For the very first time, I had an unavoidable mega-challenge in my face as I entered into a new phase of double-life-ism that I certainly wasn’t ready for. The old phase of being two different people was so much easier to handle than this new one. Perhaps it was all meant to be as the escapade primed me to undertake this newer and bigger task.
It’s a pickle like none other when bouncing back and forth between mental illness from debilitating toxins on the one end, to the mind of a shark on the other end. Well, I use the word ‘shark’ because it became my new nickname within the ranks. Talk about being split straight down the middle and bouncing lightyears between the aspect of myself that was broken and that which was still potent and effective.
My First Real Affirmation
“Just stay in the light, Lee. Whatever little glow or speckle there is.”
Living on the Darkside is one thing, but feeling its wrath come back and bite is quite another. This new cage I locked myself in took almost all my space away. Through poor decision making, I ultimately created a tight psychological enclosure that eventually antagonised my world because of an ACTUAL pain in the neck and head from years of condensed fear that shifted to anger and real tension.

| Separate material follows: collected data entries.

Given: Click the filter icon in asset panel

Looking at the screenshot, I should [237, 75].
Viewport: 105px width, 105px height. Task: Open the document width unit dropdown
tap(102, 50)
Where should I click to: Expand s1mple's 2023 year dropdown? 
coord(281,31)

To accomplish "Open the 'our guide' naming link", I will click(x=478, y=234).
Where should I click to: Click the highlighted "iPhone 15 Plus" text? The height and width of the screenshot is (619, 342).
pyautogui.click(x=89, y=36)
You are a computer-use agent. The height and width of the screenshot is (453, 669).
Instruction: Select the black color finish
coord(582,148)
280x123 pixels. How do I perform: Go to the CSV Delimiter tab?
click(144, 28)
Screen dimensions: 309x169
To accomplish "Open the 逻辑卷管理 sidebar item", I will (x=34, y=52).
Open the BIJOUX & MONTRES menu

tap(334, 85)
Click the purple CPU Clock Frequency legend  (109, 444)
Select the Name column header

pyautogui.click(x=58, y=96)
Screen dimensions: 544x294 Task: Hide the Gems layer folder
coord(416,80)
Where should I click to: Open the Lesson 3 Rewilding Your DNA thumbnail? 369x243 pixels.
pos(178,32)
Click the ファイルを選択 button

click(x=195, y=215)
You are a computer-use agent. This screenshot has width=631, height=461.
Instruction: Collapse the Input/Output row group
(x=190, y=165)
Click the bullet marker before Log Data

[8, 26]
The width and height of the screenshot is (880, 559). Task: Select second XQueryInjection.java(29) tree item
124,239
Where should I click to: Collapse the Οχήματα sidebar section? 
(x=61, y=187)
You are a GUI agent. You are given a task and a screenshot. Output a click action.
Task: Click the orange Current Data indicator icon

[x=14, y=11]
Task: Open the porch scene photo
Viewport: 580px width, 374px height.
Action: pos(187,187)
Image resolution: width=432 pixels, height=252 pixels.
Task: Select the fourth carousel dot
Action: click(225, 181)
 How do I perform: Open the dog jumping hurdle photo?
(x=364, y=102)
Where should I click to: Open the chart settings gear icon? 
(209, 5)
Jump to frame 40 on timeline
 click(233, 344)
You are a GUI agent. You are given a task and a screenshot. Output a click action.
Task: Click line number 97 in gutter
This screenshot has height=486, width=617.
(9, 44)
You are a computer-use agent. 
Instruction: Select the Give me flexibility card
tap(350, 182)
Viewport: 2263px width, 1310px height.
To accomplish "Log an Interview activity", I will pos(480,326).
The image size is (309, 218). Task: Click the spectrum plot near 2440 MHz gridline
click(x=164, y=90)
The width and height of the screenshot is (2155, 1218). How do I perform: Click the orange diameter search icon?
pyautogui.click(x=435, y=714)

An inner-to-outer world manifestation of potent inflammation came from the non-stop vetting of my surroundings for danger, along with the surroundings of those around me for any potential safety concerns behind them. I was infuriated because I couldn’t turn it off or explain the idea to anyone, except for the god that was in or behind my mind. This inner cry for help was being heard by something powerful in the far background, otherwise, I wouldn’t be here today. After years of ongoing biochemical and neurochemical fluctuations that altered every aspect of me, while the majority of people in my life had no idea (and they still don’t at the time of me writing this), there’s no doubt something finally answered my call.
Odd Help From Abroad?
After toying with death on more than a few occasions, I soon realised… “Hey, I’m equipped with things way beyond my comprehension. I was born with a built-in sorcery system and somehow its next level activated to help me out of most of my predicament.”
A prime directive to survive stronger influences within the community (and inside my head) enacted deeper functions, which also widened my net of observation, thereby fine-tuning my sensitivity for the sake of integrating back into the community. Don’t ask me how, precisely, but I would somehow gear up and call upon various mediums from both within the gates and beyond. Until one day, I finally made my way to where I am now, being a somewhat sane person with a smaller chip on his shoulder.
And if it weren’t for my previous clandestine skills that kicked off at 8 years old, I definitely wouldn’t be here Mindlessing with you today. So I have to thank God for that. Although, if I hadn’t the need for all the secrecy earlier, I would be on another course altogether. Fortunately, my god encourages constructive criticism from me. He wants me to question things when I feel the need, which is essentially how I’ve evolved into who I am today.